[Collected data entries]
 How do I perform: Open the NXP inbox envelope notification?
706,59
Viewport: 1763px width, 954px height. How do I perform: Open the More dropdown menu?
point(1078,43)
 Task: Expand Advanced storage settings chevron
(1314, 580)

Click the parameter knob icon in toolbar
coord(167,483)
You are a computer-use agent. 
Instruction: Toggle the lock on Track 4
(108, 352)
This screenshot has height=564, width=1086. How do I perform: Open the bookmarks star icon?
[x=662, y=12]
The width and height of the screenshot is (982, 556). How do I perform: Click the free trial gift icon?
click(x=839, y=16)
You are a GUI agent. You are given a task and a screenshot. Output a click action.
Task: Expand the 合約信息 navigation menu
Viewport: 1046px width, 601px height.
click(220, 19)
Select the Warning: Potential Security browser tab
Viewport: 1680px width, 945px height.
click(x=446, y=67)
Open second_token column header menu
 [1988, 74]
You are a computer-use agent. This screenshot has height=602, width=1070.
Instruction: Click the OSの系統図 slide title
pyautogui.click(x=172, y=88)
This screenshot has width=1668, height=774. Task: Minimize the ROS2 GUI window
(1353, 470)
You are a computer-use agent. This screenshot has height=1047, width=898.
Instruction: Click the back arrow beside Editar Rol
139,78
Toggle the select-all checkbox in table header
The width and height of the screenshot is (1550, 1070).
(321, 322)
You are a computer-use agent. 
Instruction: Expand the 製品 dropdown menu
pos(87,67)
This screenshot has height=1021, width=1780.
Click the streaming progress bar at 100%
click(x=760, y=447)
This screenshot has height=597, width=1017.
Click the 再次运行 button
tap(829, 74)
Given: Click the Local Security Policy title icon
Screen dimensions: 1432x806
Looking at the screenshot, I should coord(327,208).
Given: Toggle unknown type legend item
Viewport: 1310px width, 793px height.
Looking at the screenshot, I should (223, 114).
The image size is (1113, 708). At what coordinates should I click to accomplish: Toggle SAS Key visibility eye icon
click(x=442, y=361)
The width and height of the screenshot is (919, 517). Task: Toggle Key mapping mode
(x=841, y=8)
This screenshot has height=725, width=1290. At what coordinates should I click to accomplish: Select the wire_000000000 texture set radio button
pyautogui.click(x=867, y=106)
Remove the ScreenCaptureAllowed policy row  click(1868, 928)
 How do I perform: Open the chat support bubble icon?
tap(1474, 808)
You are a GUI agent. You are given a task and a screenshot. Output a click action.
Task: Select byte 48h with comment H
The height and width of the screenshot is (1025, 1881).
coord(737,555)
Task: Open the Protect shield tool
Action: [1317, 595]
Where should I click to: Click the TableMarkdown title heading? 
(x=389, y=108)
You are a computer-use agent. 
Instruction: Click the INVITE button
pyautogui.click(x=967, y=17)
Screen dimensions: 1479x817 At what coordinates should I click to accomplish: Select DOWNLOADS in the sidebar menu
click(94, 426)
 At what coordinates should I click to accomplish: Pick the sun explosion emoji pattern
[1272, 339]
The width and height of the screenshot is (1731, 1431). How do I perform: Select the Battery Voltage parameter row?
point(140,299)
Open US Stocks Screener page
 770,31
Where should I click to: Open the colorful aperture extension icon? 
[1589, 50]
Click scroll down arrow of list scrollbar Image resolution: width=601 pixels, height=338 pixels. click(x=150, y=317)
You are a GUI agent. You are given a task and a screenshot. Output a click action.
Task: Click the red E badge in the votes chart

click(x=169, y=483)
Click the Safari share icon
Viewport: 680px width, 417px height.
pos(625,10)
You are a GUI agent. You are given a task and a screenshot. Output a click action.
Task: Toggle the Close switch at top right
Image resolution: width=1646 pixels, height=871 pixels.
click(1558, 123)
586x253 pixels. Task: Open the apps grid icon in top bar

**WHAT IS EXPECTED**
Give every record again, exactly as it appears.

**SOLUTION TO THIS PROBLEM**
 How do I perform: Open the NXP inbox envelope notification?
706,59
Viewport: 1763px width, 954px height. How do I perform: Open the More dropdown menu?
point(1078,43)
 Task: Expand Advanced storage settings chevron
(1314, 580)

Click the parameter knob icon in toolbar
coord(167,483)
You are a computer-use agent. 
Instruction: Toggle the lock on Track 4
(108, 352)
This screenshot has height=564, width=1086. How do I perform: Open the bookmarks star icon?
[x=662, y=12]
The width and height of the screenshot is (982, 556). How do I perform: Click the free trial gift icon?
click(x=839, y=16)
You are a GUI agent. You are given a task and a screenshot. Output a click action.
Task: Expand the 合約信息 navigation menu
Viewport: 1046px width, 601px height.
click(220, 19)
Select the Warning: Potential Security browser tab
Viewport: 1680px width, 945px height.
click(x=446, y=67)
Open second_token column header menu
 [1988, 74]
You are a computer-use agent. This screenshot has height=602, width=1070.
Instruction: Click the OSの系統図 slide title
pyautogui.click(x=172, y=88)
This screenshot has width=1668, height=774. Task: Minimize the ROS2 GUI window
(1353, 470)
You are a computer-use agent. This screenshot has height=1047, width=898.
Instruction: Click the back arrow beside Editar Rol
139,78
Toggle the select-all checkbox in table header
The width and height of the screenshot is (1550, 1070).
(321, 322)
You are a computer-use agent. 
Instruction: Expand the 製品 dropdown menu
pos(87,67)
This screenshot has height=1021, width=1780.
Click the streaming progress bar at 100%
click(x=760, y=447)
This screenshot has height=597, width=1017.
Click the 再次运行 button
tap(829, 74)
Given: Click the Local Security Policy title icon
Screen dimensions: 1432x806
Looking at the screenshot, I should coord(327,208).
Given: Toggle unknown type legend item
Viewport: 1310px width, 793px height.
Looking at the screenshot, I should (223, 114).
The image size is (1113, 708). At what coordinates should I click to accomplish: Toggle SAS Key visibility eye icon
click(x=442, y=361)
The width and height of the screenshot is (919, 517). Task: Toggle Key mapping mode
(x=841, y=8)
This screenshot has height=725, width=1290. At what coordinates should I click to accomplish: Select the wire_000000000 texture set radio button
pyautogui.click(x=867, y=106)
Remove the ScreenCaptureAllowed policy row  click(1868, 928)
 How do I perform: Open the chat support bubble icon?
tap(1474, 808)
You are a GUI agent. You are given a task and a screenshot. Output a click action.
Task: Select byte 48h with comment H
The height and width of the screenshot is (1025, 1881).
coord(737,555)
Task: Open the Protect shield tool
Action: [1317, 595]
Where should I click to: Click the TableMarkdown title heading? 
(x=389, y=108)
You are a computer-use agent. 
Instruction: Click the INVITE button
pyautogui.click(x=967, y=17)
Screen dimensions: 1479x817 At what coordinates should I click to accomplish: Select DOWNLOADS in the sidebar menu
click(94, 426)
 At what coordinates should I click to accomplish: Pick the sun explosion emoji pattern
[1272, 339]
The width and height of the screenshot is (1731, 1431). How do I perform: Select the Battery Voltage parameter row?
point(140,299)
Open US Stocks Screener page
 770,31
Where should I click to: Open the colorful aperture extension icon? 
[1589, 50]
Click scroll down arrow of list scrollbar Image resolution: width=601 pixels, height=338 pixels. click(x=150, y=317)
You are a GUI agent. You are given a task and a screenshot. Output a click action.
Task: Click the red E badge in the votes chart

click(x=169, y=483)
Click the Safari share icon
Viewport: 680px width, 417px height.
pos(625,10)
You are a GUI agent. You are given a task and a screenshot. Output a click action.
Task: Toggle the Close switch at top right
Image resolution: width=1646 pixels, height=871 pixels.
click(1558, 123)
586x253 pixels. Task: Open the apps grid icon in top bar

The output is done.